__INFORMATION PROVIDED__:

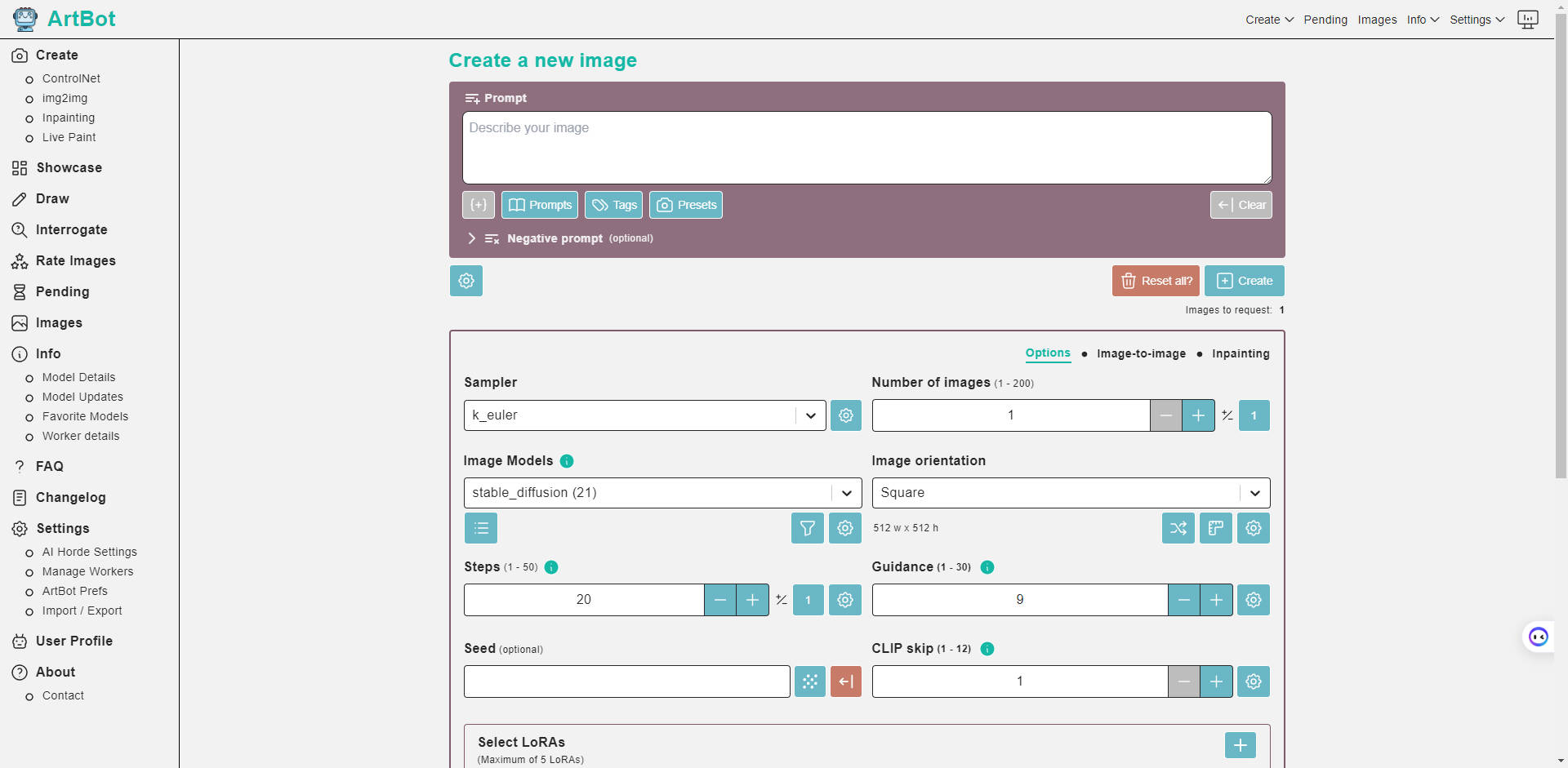The width and height of the screenshot is (1568, 768).
Task: Click the Sampler settings gear icon
Action: click(x=846, y=415)
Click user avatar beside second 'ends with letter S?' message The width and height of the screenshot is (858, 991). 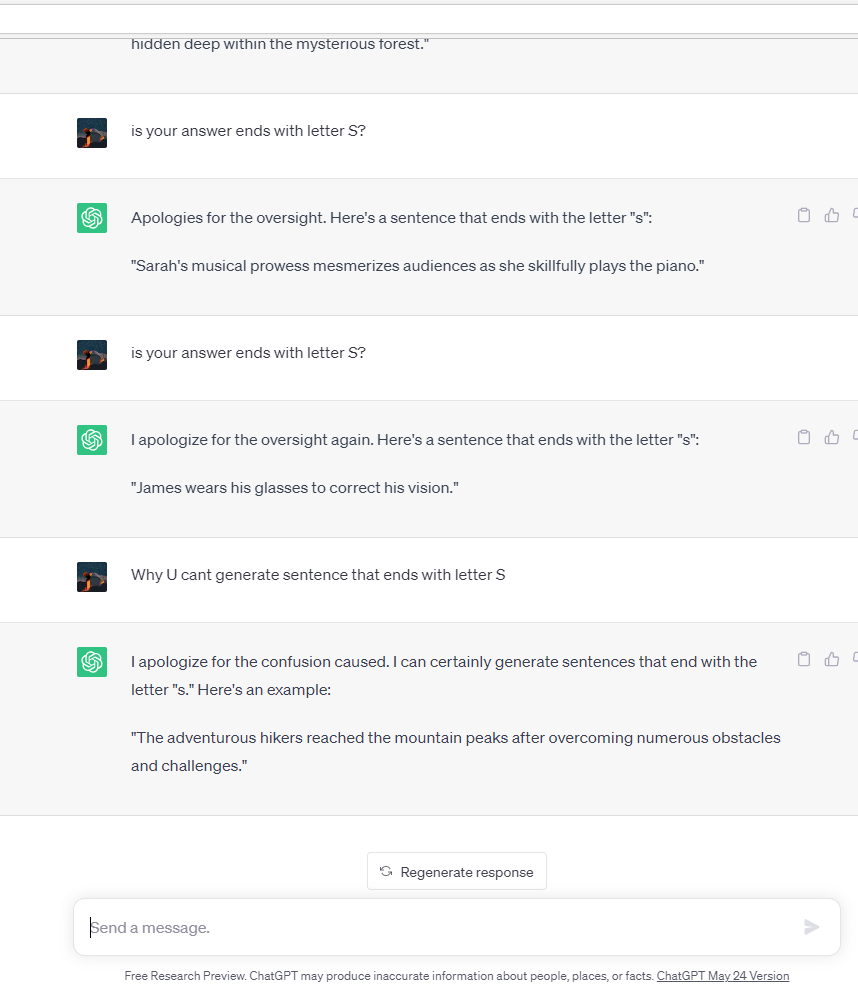tap(92, 355)
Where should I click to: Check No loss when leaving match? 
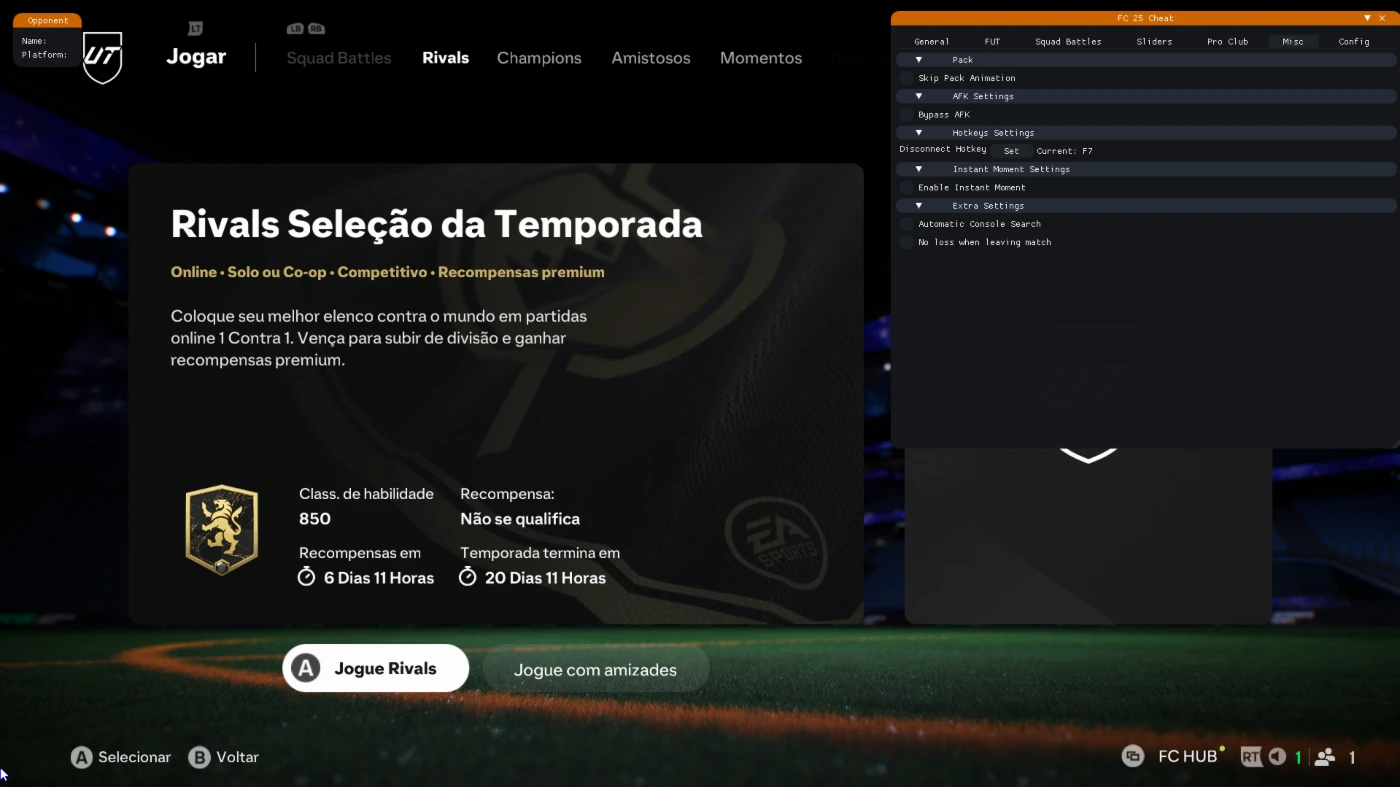click(907, 242)
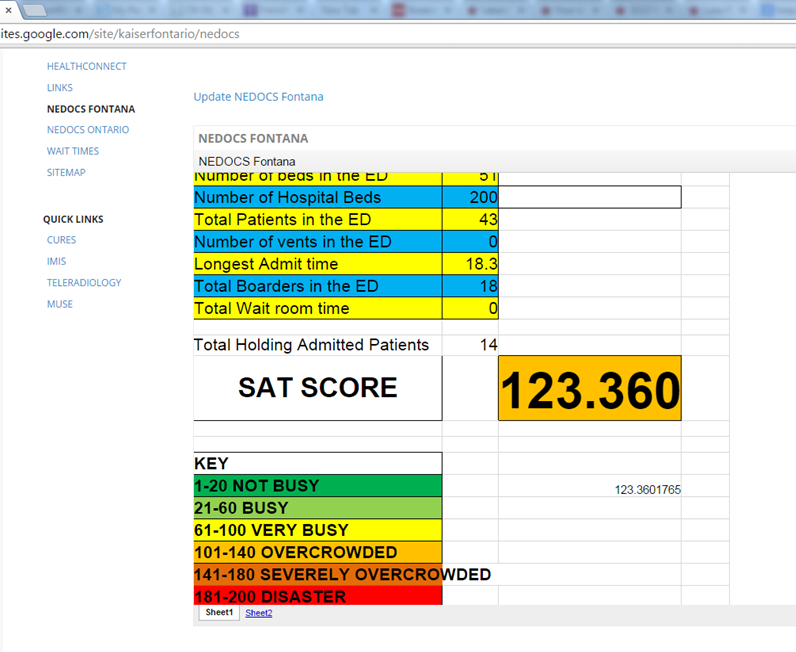Click the red 181-200 DISASTER key cell
The width and height of the screenshot is (796, 652).
tap(317, 596)
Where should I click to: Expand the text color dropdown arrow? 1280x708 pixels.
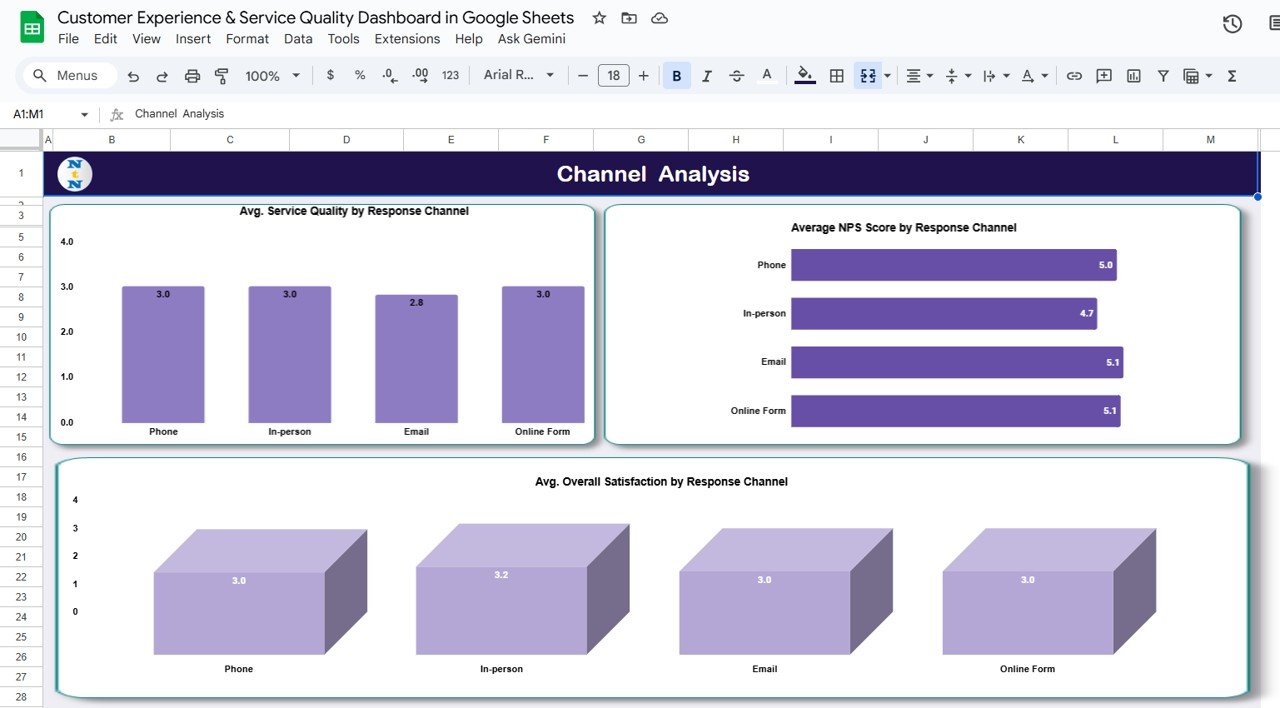(1043, 75)
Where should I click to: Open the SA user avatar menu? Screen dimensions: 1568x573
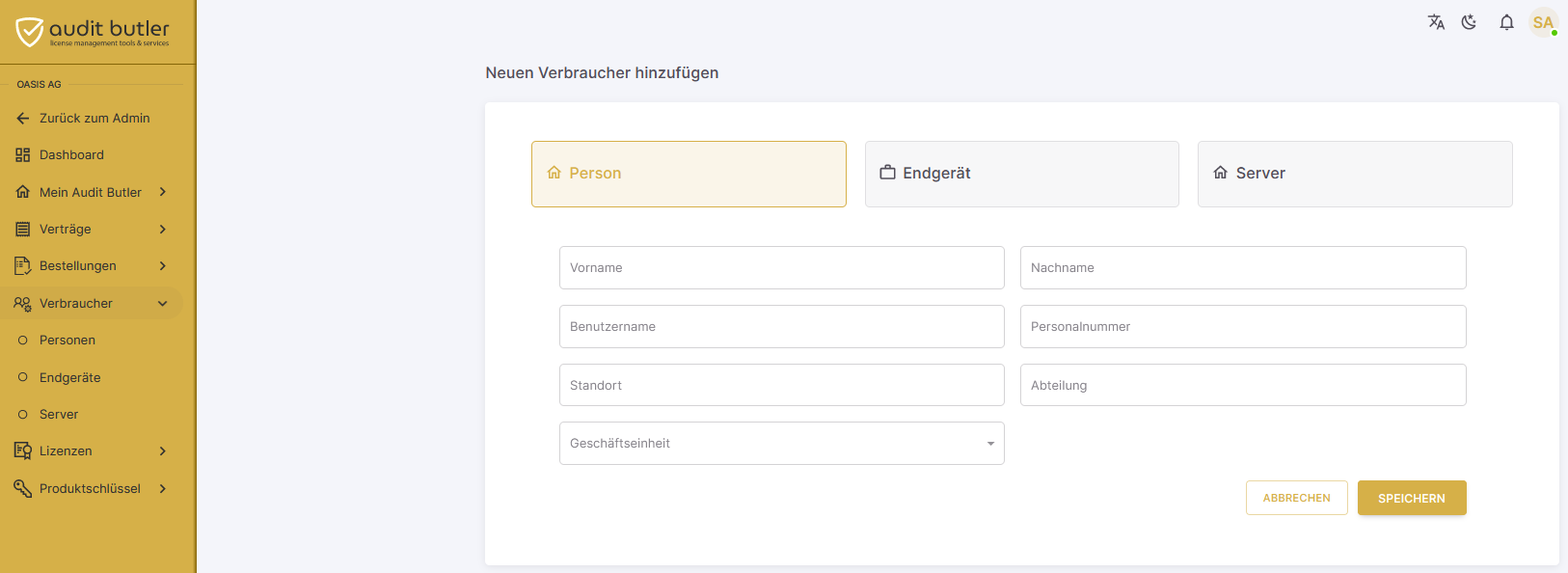tap(1543, 22)
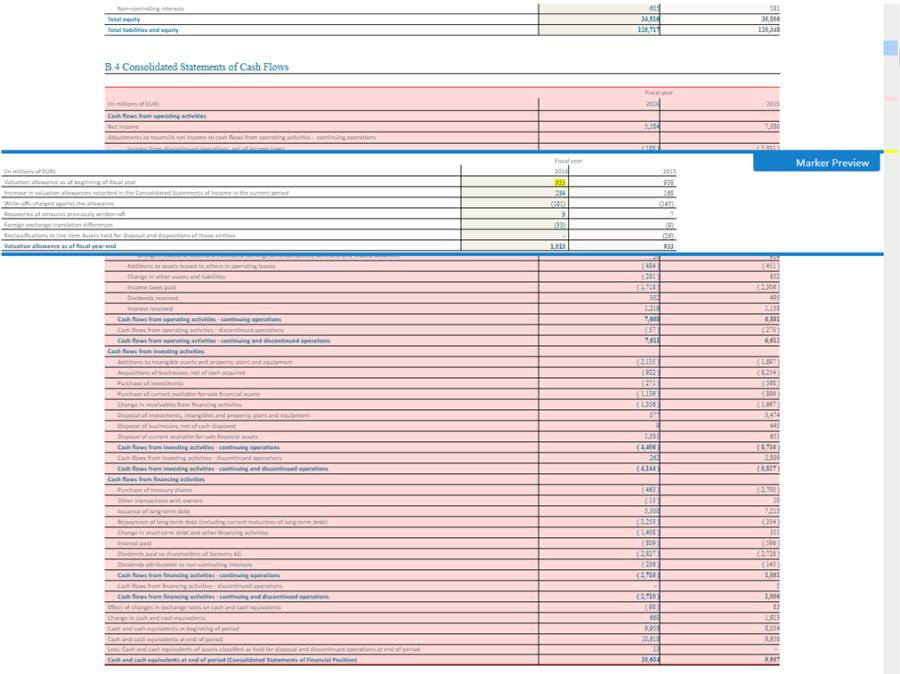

__INSTRUCTIONS TO FOLLOW__:
Where the line containing "Where should I click to: Expand" appears in the data above, begin there and output every line through the last, exactly and without pictures.

__RESULT OF THE TASK__:
Where should I click to: Expand the text color dropdown arrow? 1280x708 pixels.
(1043, 75)
Where should I click to: Open the SA user avatar menu? Screen dimensions: 1568x573
tap(1543, 22)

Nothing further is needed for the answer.